Will Brain Implants tomorrow be akin to Laser Eye Surgery of today?
From downloading a lifetime's worth of golfing knowledge directly into your brain, to running Google searches with only your mind; brain implants (also known as neural implants or neuroprosthetics) are the cutting edge biological technology of the future.
We may be nowhere near to downloading the entirety of Rory McIlroy's sporting prowess into our brains , but many brain implants have now been successfully used to help restore hearing to people suffering from deafness and to restore "useful sight" to individuals suffering from genetic conditions like Retinitis pigmentosa.
The technology is so revolutionary, with so much real potential, that science commentators like NYU professor of psychology Gary Marcus and chief scientific officer Christof Koch have claimed that"brain implants today are where laser eye [treatment] was several decades ago".
Wind the clock back just a couple of decades and laser eye treatment was a revolutionary science, promising to miraculously improve vision with a fast, high-tech procedure. The technique was akin to a miracle – today we take the achievements of laser eye treatment almost entirely for granted. Comfortably undergoing procedures which are quick, painless and which can give many of us close to 20/20 vision, with minimal risk involved.
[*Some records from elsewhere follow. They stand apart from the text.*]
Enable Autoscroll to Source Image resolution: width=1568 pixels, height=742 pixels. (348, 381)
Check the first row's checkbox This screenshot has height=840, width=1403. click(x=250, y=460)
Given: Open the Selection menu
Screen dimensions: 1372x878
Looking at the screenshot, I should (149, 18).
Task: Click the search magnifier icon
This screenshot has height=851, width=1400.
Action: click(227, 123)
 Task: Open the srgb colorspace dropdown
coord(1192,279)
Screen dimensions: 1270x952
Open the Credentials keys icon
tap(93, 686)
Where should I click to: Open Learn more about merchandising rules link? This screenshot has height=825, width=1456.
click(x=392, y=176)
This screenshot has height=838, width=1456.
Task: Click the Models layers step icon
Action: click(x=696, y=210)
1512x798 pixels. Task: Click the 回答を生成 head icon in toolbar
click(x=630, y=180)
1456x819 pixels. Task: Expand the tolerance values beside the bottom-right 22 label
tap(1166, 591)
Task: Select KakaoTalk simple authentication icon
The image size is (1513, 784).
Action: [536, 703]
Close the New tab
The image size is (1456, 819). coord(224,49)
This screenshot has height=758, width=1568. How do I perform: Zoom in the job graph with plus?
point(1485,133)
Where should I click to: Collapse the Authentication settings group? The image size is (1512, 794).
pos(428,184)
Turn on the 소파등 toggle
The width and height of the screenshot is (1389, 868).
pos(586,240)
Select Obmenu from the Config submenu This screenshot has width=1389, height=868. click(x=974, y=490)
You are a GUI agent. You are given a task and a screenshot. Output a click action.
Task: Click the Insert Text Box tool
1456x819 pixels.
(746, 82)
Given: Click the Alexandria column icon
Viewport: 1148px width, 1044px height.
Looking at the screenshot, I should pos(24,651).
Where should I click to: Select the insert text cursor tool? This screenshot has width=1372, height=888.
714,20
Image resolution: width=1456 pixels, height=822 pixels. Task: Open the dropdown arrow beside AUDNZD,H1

Who could benefit from brain implants?
The potential uses of neuroprosthetics are almost limitless; from enhancing your memory to reversing the effects of brain damage. In recent years the US army have been especially interested in the science behind neural transplants, particularly for veterans who have suffered physical neurological damage in conflict.
Yet the risks of brain implants are still high as this field of science is still very new. Currently the techniques used in neuroprosthetics are "not risk-free and make sense only for a narrowly defined set of patients — but they are a sign of things to come".
Today, only a handful of procedures carried out on humans use this technology. The most common are cochlear implants, implants to reduce the symptoms of Parkinson's disease and retinal implants – the latter is a science which could dovetail and grow with laser eye surgery in the UK, US and beyond.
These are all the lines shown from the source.